Utilities-grade nuclear fusion using tokamak possible by cooling exhaust gases: Reducing wear on Tungsten tiles key to sustainable and cheap power generation

Tokamak Nuclear Fusion Electricity Production
Sustainable and cheap electricity soon? Pic credit: DJ Quietstorm/Fickr

Producing power using nuclear fusion (not fission) is undoubtedly one of the biggest dreams of many scientists. However, the cheap, unlimited source of sustainable electrical power generation has had many tricky and complex challenges. Scientists have solved one of the most challenging ones.

UK scientists are confident they have addressed a critical challenge that prevented nuclear fusion from becoming one of the primary electrical power generation sources. The key was to cool down ‘exhaust gasses’. These superheated fumes attack and damage the internal lining of the nuclear fusion reactor, forcing regular and expensive replacement.

Cooling down exhaust gasses key to protecting the tokamak nuclear fusion reactor:

Nuclear fusion has been possible for quite some time. However, scientists and engineers couldn’t sustain the process for longer periods of time. This was primarily due to the excessive heat involved in the process. After all, the sun uses the exact same technique, and it is pretty hot.

Nuclear fusion offers an environmentally friendly way of producing power. However, it is brutal on the tokamak that holds the reaction.

When hydrogen isotope atoms collide and fuse together to produce helium, the reaction produces an enormous amount of waste heat. UK scientists have found a way of dealing with these exhaust gases.

Although still quite hot, the scientists managed to cool them from an extraordinary 150million Celsius to just a few hundred degrees.
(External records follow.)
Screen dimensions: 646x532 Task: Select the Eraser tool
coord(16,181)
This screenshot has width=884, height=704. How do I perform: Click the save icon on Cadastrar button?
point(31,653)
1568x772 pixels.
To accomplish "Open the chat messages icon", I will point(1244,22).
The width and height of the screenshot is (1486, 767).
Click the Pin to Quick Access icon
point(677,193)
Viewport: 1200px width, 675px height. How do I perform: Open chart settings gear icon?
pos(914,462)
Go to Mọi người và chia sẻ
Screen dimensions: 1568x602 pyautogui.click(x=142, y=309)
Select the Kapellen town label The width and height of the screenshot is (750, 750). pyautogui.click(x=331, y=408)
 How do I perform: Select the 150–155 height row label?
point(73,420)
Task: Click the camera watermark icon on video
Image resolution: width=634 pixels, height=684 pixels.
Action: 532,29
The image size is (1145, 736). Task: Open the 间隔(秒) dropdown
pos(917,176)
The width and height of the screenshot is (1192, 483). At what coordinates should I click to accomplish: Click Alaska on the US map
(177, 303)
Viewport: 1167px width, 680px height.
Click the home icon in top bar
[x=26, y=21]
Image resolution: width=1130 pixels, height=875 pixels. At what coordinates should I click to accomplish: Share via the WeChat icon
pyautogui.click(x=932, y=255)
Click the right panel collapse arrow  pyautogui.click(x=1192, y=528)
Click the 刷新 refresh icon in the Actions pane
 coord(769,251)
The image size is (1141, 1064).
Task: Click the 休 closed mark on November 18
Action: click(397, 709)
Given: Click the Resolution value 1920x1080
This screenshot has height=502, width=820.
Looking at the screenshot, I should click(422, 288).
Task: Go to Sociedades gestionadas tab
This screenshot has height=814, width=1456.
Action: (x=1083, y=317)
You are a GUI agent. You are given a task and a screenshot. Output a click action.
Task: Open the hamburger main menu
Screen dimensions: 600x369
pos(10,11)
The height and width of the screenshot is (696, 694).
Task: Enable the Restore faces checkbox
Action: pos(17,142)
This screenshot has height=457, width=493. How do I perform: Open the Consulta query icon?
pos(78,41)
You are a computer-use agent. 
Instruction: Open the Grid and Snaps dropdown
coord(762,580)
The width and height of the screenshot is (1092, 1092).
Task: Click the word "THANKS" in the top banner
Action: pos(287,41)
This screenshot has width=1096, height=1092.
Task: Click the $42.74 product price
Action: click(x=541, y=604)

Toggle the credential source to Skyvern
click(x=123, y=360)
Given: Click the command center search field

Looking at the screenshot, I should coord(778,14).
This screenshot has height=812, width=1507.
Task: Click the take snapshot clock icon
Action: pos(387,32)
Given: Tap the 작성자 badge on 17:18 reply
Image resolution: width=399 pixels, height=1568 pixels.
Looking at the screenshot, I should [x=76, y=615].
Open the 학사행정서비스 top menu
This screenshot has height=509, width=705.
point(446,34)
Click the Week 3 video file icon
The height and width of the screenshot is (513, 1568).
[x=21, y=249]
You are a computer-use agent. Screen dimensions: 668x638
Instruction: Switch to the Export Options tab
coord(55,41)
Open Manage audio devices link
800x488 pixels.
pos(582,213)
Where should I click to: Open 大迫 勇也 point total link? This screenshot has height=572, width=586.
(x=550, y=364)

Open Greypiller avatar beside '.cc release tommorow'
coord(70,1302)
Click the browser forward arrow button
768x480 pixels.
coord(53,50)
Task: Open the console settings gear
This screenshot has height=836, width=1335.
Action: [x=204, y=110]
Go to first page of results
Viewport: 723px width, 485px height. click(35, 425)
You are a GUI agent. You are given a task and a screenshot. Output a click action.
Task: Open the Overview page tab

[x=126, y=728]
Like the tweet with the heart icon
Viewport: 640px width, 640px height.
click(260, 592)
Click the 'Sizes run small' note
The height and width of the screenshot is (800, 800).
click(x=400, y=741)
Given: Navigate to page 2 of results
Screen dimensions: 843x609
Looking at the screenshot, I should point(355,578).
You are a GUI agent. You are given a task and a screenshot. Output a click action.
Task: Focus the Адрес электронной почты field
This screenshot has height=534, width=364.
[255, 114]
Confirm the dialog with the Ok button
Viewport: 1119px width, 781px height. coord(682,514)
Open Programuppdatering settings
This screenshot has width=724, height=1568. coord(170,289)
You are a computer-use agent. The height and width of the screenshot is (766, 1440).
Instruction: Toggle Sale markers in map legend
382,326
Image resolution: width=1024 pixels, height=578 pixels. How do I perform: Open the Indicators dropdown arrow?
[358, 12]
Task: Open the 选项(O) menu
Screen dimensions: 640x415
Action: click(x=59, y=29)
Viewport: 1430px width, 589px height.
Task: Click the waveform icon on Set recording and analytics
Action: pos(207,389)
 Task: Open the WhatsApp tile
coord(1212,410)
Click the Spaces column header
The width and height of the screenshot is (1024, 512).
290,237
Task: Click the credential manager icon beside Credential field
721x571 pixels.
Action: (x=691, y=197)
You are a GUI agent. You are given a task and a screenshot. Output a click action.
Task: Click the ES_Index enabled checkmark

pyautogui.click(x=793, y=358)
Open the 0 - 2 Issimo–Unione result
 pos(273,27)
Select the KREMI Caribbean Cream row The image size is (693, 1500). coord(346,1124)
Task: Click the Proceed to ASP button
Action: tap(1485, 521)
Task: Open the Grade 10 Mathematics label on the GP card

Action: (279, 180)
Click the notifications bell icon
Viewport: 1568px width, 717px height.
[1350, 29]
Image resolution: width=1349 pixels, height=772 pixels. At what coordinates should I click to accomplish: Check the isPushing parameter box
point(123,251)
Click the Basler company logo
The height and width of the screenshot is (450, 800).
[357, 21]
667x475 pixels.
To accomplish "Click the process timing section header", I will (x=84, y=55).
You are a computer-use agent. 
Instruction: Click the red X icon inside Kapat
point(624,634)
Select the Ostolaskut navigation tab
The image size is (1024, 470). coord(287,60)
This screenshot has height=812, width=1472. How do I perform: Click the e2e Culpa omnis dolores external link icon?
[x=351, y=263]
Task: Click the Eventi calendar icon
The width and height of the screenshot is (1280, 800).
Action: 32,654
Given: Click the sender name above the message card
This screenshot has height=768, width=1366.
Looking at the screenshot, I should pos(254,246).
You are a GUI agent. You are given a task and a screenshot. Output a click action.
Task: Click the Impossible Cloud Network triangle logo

Needless to say, such heat is manageable and more importantly, easy on the tokamak’s internal lining.

The inner lining of the tokamak is made of Tungsten, which has the highest melting point of any metal. However, the exhaust gasses produced during the nuclear fusion reaction damaged the tiles.

The new cooling technique drastically reduces the wear and tear on the tiles. And that means nuclear fusion reactors could soon be viable.

Protect the Tungsten lining of tokamak and produce clean energy for the long term?

Scientists at the UK Atomic Energy Authority (UKAEA) at Culham, Oxfordshire, announced their breakthrough today. They used a £55million experimental fusion reactor called MAST Upgrade.

The key challenge in producing utilities-grade electricity using tokamak has been removing the excess heat produced. The UKAEA team developed a novel exhaust system called the ‘Super-X Divertor’.

The new method reportedly traps the helium, using a magnetic field, and then diverts it on a longer path. The circuitous route helps the exhaust gasses gradually lose heat and cool down to such a temperature that doesn’t damage the walls.

Nuclear fusion is way more eco-friendly than nuclear fission reactors. Although the latter is far better than burning fossil fuels, it does generate highly toxic radioactive waste.

Nuclear fusion also does not create enormous amounts of greenhouse gases that are common during burning traditional fossil fuels such as coal, gas, and oil to produce electricity.